* Exercise task
Rewrite the records starting at the line containing "Task: Toggle Underline text style" and ending at the line containing "Action: pyautogui.click(x=1356, y=762)" as a Markdown table with columns n and Line, one row per line and blank lines omitted.

* Records for this exercise
# # #
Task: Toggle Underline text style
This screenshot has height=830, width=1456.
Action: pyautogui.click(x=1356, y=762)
# # #
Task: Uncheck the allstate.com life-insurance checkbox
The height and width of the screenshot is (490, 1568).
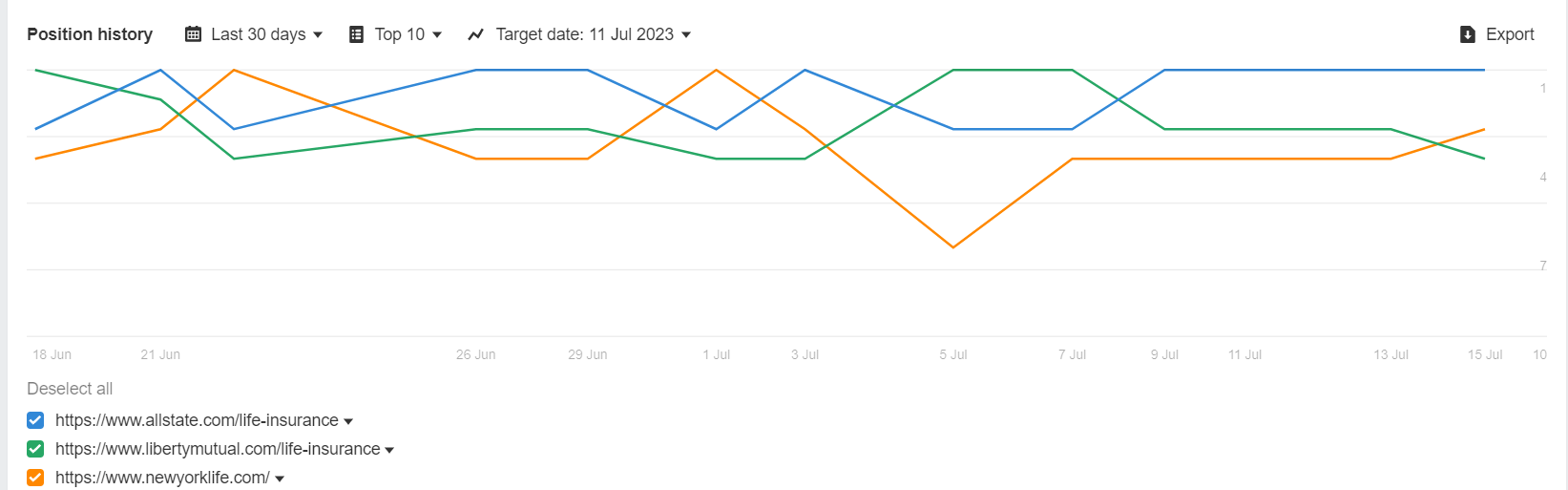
# # #
* Task solution
| n | Line |
|---|---|
| 1 | Task: Toggle Underline text style |
| 2 | This screenshot has height=830, width=1456. |
| 3 | Action: pyautogui.click(x=1356, y=762) |